Research on UAV-aided Wireless Mesh Networking for Remote NZ Communities complete
Ciara Arnot Community Advisor •
Dr Wanqing Tu has recently completed her research focused on Unmanned Aerial Vehicle (UAV) - aided Wireless Mesh Networking (WMN).
WMNs are being tested around the world to help connect rural communities to the Internet, giving them access to the digital services that are becoming more prominent in daily life. The tools for WMNs are mounted on rooftops and have coverages that can expand to include communities of various sizes.
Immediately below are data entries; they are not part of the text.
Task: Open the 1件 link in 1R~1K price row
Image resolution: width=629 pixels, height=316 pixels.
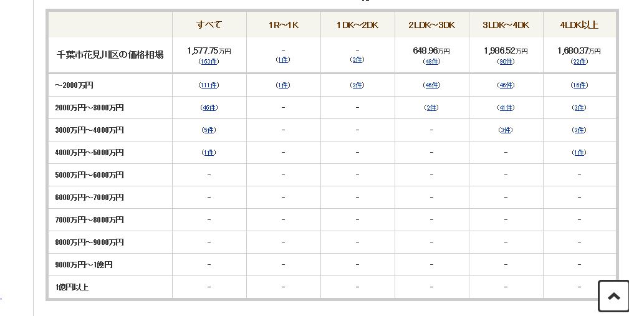Action: [x=283, y=59]
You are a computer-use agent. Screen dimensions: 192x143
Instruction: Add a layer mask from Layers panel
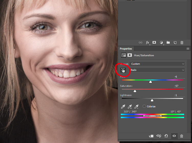pos(154,43)

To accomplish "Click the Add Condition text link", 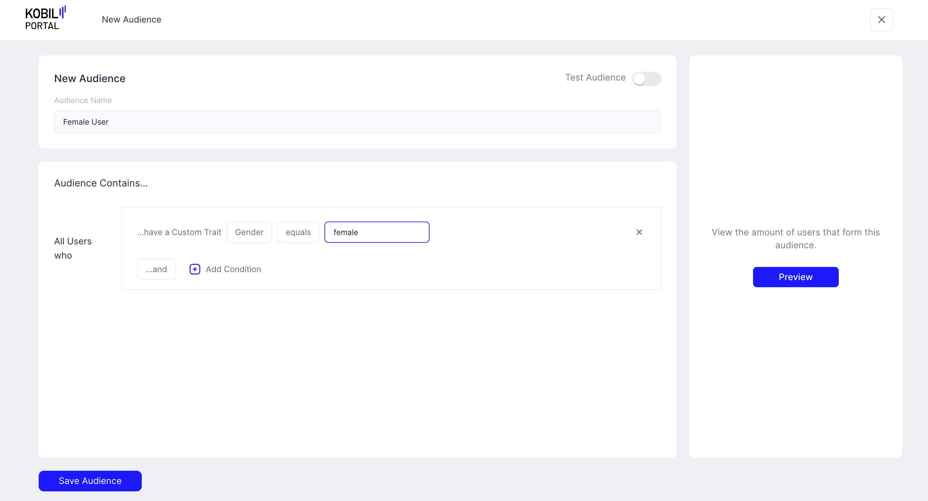I will pyautogui.click(x=233, y=269).
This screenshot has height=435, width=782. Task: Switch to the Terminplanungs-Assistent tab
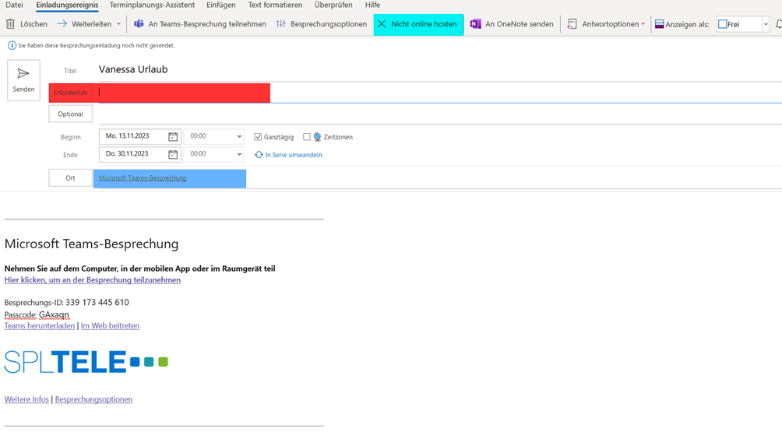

The main challenge here is that the New Zealand terrain can often be difficult – not just for people to navigate, but for wireless signals. This is where the UAVs play their role. Specific models of UAV with extended flying capability will be utilised to enhance the connectivity and data transmissions of ground WMNs. This is where Dr Wanqing’s research comes in.
The project team investigated the optimal allocation of WMN gateways or routers so that the number of required WMN gateways or routers could be minimised while keeping all end users covered. They found that hierarchical architecture presents a heuristic solution. Accordingly, a two-tier architecture was designed with the target of supporting several Gbps data rates.
Various simulations and experiments were conducted to investigate UAV reliability in supporting ground-air connections.
The team designed several algorithms to efficiently handle UAV movements so that energy-efficient and performance-guaranteed ground links could be formed. They compared two major routing algorithms for the purpose of delivering high-performance data in our network.
They explored how to schedule data flows so that the network would be able to implement energy and performance transmission adjustments in a self-healing and self-organising way.
This study showed that Network Calculus is a promising tool to develop a simple yet effective scheduling policy for network communication purposes.
In the final report, key lessons are explained in further detail including:
- ground architecture
- UAV connections
- efficient data delivery
The research team has been presenting results to an international audience through conferences and online seminars. They plan to visit local telecommunication companies and remote residences to share the outcomes with end users and ISPs.
The research has been published through the 2021 IEEE 18th Annual Consumer Communications & Networking Conference: A seamless and efficient transition algorithm for aerial drone multicasting.